**** Information provided ****

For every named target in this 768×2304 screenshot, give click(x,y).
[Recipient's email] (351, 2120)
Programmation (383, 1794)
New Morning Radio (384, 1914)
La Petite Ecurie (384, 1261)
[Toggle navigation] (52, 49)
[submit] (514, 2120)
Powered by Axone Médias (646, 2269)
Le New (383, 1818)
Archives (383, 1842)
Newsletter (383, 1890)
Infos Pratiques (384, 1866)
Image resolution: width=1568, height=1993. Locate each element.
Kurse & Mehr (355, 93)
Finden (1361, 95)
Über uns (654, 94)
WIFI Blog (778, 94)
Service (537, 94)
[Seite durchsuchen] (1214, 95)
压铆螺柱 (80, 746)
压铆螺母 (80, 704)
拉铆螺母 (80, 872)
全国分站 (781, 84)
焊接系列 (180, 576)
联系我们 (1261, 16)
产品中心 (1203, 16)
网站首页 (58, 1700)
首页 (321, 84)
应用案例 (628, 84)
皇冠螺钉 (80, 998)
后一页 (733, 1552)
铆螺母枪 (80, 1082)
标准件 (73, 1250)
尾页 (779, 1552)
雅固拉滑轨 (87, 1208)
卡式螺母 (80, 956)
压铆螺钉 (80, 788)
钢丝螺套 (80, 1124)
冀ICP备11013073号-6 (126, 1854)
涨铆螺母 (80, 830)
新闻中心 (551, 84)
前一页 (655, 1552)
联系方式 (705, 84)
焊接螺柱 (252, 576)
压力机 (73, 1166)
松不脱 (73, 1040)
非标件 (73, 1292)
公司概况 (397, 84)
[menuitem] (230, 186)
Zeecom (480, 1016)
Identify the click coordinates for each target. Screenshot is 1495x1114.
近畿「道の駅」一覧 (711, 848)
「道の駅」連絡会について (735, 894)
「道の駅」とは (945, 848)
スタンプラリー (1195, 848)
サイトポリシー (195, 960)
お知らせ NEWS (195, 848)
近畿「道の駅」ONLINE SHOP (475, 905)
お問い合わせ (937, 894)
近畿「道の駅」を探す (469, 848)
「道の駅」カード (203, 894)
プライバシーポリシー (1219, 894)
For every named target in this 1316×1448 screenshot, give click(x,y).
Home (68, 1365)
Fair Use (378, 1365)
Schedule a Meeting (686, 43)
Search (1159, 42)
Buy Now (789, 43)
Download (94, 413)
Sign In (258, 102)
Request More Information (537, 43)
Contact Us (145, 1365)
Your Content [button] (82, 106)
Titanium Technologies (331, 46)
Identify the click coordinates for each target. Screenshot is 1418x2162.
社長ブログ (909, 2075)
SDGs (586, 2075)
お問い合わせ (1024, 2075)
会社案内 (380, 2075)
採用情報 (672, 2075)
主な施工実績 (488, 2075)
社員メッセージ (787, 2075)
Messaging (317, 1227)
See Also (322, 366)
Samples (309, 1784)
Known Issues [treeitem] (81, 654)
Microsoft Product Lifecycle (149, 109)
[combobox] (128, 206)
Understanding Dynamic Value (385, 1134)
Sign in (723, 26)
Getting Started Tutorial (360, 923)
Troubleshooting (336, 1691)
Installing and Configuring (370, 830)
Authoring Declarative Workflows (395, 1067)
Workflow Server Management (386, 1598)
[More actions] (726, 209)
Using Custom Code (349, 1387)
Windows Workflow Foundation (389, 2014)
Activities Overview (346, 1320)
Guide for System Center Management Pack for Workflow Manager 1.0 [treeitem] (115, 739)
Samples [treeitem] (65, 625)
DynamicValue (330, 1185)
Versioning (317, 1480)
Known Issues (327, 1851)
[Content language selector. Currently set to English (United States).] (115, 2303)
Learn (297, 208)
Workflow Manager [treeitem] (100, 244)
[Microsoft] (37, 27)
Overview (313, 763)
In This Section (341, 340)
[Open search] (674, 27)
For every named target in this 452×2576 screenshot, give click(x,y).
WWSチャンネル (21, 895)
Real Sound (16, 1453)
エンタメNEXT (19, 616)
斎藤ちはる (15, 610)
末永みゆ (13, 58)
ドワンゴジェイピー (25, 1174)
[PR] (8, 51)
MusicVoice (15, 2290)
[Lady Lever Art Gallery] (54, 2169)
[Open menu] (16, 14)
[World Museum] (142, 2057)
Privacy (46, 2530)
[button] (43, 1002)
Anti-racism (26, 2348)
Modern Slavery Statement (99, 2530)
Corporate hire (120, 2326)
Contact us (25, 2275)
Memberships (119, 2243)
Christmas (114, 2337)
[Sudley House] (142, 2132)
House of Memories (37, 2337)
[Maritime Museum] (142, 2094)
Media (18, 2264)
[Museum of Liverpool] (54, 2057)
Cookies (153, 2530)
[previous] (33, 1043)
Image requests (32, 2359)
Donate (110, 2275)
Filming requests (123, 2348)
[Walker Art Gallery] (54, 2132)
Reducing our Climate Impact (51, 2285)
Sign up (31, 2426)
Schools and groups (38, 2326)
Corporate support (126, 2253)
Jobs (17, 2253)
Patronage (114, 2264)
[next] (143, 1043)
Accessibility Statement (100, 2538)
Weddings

****

Copy the listing again word for word, from its first line through the line that contains "压铆螺母 (80, 704)", with both ends included.

_Response to the exercise_
For every named target in this 768×2304 screenshot, give click(x,y).
[Recipient's email] (351, 2120)
Programmation (383, 1794)
New Morning Radio (384, 1914)
La Petite Ecurie (384, 1261)
[Toggle navigation] (52, 49)
[submit] (514, 2120)
Powered by Axone Médias (646, 2269)
Le New (383, 1818)
Archives (383, 1842)
Newsletter (383, 1890)
Infos Pratiques (384, 1866)
Image resolution: width=1568, height=1993. Locate each element.
Kurse & Mehr (355, 93)
Finden (1361, 95)
Über uns (654, 94)
WIFI Blog (778, 94)
Service (537, 94)
[Seite durchsuchen] (1214, 95)
压铆螺柱 (80, 746)
压铆螺母 (80, 704)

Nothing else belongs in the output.